What the task requires
Please render everything in the material from the line containing "The image size is (865, 541)." down to the line containing "pyautogui.click(x=122, y=44)", both lines included, as a two-column CSV headed text and answer. Give one row per item, with each value in a single quoted field and line breaks turned into spaces.

Record excerpts

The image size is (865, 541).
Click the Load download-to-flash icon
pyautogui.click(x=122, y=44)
---
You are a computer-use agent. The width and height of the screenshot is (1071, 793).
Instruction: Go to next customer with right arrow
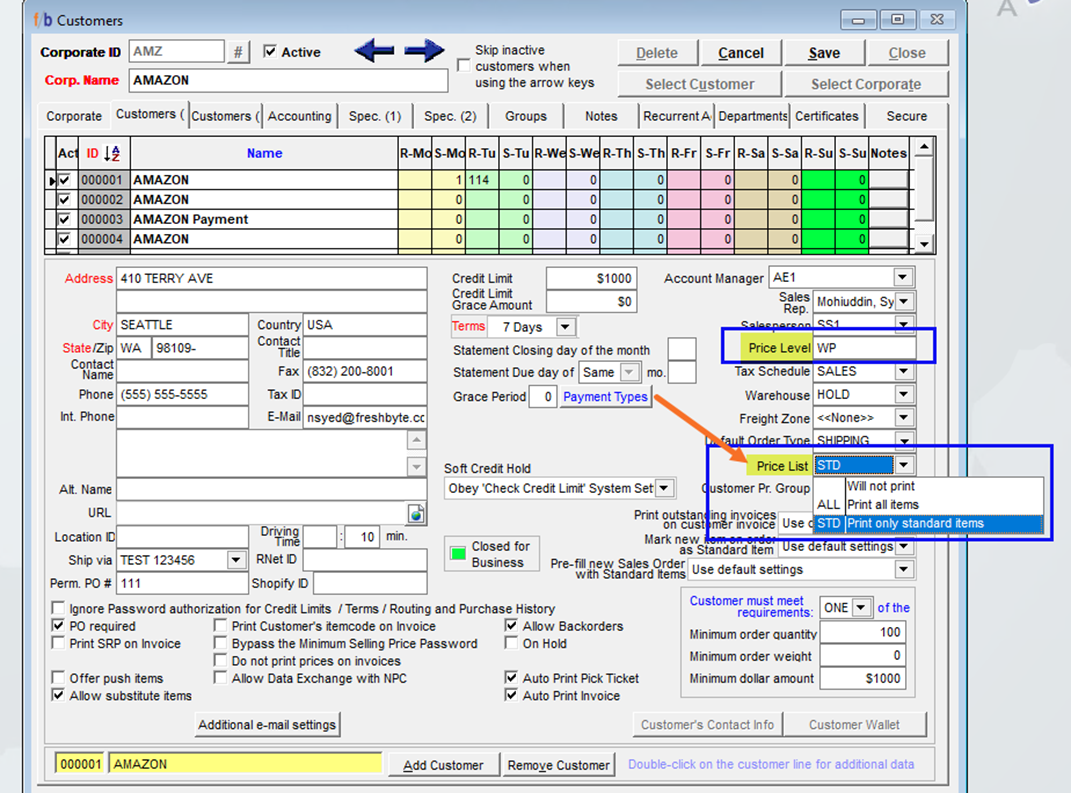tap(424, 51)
==
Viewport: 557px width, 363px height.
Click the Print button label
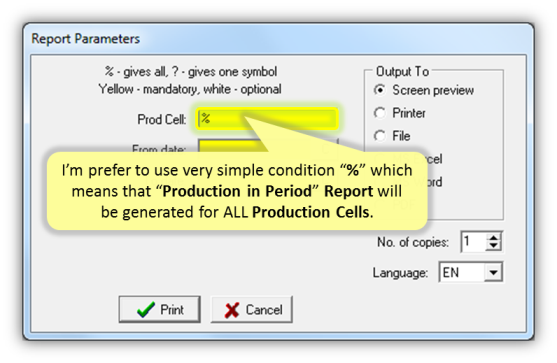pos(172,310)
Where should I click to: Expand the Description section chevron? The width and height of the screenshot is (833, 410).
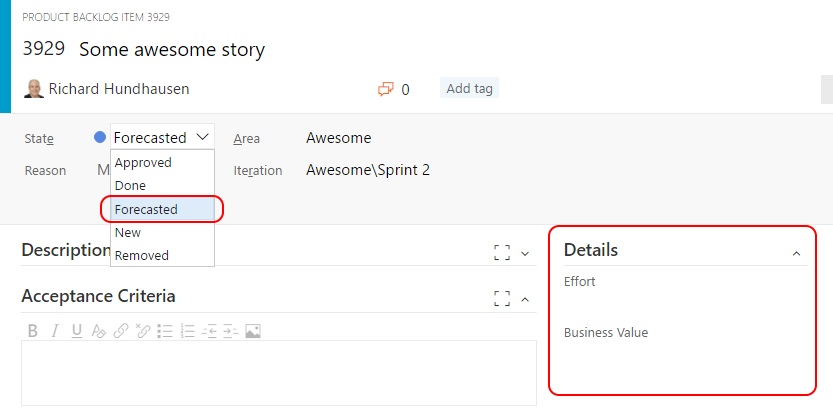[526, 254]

Right answer
text,answer
"The image size is (865, 541). Click the Load download-to-flash icon","pyautogui.click(x=122, y=44)"